He closed his eyes when his opinion was solicited. Deflected that judgment was God's prerogative, which satisfied his fellow monk.

 

He could not unite the accusations spoken this day with the Contemplation he had witnessed the day before. Surely, surely if God saw fit to open the Captain's eyes to the beauty of a fellow creature, whatever its shape or gender, it was a union blessed?

 

He could not imagine a man to be attractive, but neither was the brown-skinned woman among the mammals. They were so very different. And he could see the beauty in his grandsire, who was kind but covered with mucus, at his age, while a hateful being, beautiful though ze was, became ugly. This was God's wisdom also, that though glamour could catch an eye, a person's soul quickly outshone it, the longer you knew someone.

 

~'~

 

“Heya, er...” said a voice behind him. Teree turned to see the Cap Tin. “You know, only now do I realise I never asked you what your name is.” Next to the Cap Tin, the Com Man Dar. A man with a skin tinged the palest of greens and black fur, a striking contrast to the Cap Tin. 

 

“Teree,” he said, and bowed. They responded in kind and were silent. It seemed all were waiting for another to speak. Finally, Teree gave in. “It is an honour to meet you, Com Man Dar Spock.”

 

“I am gratified,” the telepath responded. “You are the first to speak these words sincerely.”

 

He blushed verdant in response, eyestalks drooping a little. 

 

“I mean no offence.” The Com Man Dar's burble was lighter, more even.

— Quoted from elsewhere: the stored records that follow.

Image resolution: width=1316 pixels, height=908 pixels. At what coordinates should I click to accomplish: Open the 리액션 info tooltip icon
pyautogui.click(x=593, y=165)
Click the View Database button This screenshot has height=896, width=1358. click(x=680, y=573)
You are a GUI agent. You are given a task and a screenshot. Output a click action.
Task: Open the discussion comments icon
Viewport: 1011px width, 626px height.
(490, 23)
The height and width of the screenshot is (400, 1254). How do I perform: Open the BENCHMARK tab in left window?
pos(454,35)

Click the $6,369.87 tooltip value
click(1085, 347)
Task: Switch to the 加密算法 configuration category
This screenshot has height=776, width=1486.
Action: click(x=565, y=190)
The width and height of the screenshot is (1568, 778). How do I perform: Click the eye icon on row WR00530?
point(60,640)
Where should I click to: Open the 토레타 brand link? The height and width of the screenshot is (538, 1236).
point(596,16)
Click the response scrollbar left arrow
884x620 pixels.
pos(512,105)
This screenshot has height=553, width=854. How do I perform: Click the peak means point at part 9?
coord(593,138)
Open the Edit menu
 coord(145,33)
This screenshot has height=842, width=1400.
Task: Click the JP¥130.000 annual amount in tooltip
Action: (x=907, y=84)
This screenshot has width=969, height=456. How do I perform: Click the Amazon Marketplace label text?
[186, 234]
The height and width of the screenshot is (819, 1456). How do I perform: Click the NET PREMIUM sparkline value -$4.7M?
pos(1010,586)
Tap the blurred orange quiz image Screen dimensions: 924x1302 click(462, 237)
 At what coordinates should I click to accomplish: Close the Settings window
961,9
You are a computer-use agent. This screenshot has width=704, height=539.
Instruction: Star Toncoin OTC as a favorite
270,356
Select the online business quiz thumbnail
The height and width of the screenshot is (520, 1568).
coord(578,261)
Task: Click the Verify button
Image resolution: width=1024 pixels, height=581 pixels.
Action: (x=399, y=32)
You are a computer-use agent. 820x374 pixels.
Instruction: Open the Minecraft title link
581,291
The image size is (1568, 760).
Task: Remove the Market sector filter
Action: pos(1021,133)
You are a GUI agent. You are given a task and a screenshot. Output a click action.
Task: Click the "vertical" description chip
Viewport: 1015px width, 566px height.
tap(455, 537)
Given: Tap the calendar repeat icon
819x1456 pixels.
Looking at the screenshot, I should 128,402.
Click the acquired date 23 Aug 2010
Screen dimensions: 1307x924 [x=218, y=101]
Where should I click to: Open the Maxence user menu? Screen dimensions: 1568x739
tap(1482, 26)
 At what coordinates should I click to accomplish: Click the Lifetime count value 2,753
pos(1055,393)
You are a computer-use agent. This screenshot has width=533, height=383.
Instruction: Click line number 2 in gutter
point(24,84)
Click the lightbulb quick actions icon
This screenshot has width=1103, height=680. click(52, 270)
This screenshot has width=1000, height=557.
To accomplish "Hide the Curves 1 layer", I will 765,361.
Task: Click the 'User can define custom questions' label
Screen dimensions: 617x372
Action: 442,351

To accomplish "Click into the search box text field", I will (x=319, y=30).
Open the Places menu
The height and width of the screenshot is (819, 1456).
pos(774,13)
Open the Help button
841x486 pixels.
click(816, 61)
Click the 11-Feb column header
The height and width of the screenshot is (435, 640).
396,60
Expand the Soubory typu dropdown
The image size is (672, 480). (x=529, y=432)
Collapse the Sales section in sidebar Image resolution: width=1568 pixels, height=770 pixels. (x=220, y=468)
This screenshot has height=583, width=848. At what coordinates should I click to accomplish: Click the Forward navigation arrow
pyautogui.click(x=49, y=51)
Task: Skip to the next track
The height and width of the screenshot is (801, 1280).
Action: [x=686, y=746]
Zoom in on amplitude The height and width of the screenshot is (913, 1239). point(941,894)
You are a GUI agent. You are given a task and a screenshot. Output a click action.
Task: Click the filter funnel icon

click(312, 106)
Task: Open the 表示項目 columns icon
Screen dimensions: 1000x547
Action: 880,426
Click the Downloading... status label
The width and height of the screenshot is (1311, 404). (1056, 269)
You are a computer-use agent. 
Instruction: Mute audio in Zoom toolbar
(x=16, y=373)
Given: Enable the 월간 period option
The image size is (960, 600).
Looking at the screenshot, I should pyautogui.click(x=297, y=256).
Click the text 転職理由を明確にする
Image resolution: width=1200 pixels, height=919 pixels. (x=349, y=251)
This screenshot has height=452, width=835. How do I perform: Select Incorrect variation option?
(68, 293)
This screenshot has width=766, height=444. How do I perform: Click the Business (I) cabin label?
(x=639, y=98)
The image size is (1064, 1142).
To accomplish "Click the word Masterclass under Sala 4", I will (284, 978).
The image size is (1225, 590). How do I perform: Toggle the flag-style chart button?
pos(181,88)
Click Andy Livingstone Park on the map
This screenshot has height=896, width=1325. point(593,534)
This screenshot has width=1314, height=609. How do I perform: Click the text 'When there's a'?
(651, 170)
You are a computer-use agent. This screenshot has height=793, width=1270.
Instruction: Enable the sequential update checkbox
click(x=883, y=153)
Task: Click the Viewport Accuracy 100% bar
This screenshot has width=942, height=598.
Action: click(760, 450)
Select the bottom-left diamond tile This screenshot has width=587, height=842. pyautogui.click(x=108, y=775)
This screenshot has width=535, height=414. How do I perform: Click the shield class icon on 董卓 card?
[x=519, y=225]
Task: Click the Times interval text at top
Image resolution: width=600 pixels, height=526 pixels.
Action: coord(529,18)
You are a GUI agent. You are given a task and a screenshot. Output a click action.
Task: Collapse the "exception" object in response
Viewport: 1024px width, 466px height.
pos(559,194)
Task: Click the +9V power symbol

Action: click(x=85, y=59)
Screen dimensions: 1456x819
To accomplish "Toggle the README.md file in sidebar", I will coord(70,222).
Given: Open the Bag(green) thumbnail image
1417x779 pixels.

His Cap Tin hushed him. 

 

“I am not shamed, merely grieved, by the fallibility of my fellow beings. I must encourage them to realise their mistake.” He made to bow and leave, feeling a strange discomfort standing before these men who, with their very presence, seemed to have exposed darkness in many Pouy.

 

“Don't go!” Kirk said. “I wanted to... thank you, for your kind words yesterday, I mean, and see if I can convince you to tell Spock about your philosophy. He's, ah, fascinated.” This was another word filled with laughter, deep and joyful. Teree received it and put it away in his memory. Another treasure fit for quiet meditation.

 

And indeed, Teree found himself drawn into a long discussion about the practical application of peace and control, whether it was born from religion or survival. Close to the end, Spock asked, “How did you and the Captain meet?”

 

Teree swayed his eyestalks in consideration, then decided to reveal, “I came upon him after he had finished a discussion with you. He was brought to Contemplate the Divine." What it meant, he had explained earlier.  "It was my pleasure to assist.”

 

Spock lifted a strip of fur above his eye. “What was the subject of his contemplation?”

 

“You,” Teree was happy to inform him, especially when this seemed to inspire a similar flourishing of joy in the Com Man Dar as it had in the Cap Tin. It came on slower, this swell of happiness, but it was a momentous wave that crashed over all those present in the room, made eyes turn to the man that seemed entirely unaffected to the five physical senses.

 

“Excuse me,” he said and walked with large steps to where the Cap Tin had been drawn into dancing a reel with the queen. They had stopped, and Kirk was now bent over a tangle of bodies, attempting to right the queen. He was unable to, because Spock dragged him from the room.

 

The conclusion of that discussion would remain a mystery, aside from the swell of happiness that remained present throughout the evening, and softened or even ended the discussions about the relationship between the Cap Tin and Com Man Dar. 

 

For all good must flow from God, and the sensation that wrapped itself around everyone's hearts could not be anything but good. Teree's eyestalks wiggled in glee, hands clasped before him as he meditated upon joy in a corner of that crowded hall.

 


End file.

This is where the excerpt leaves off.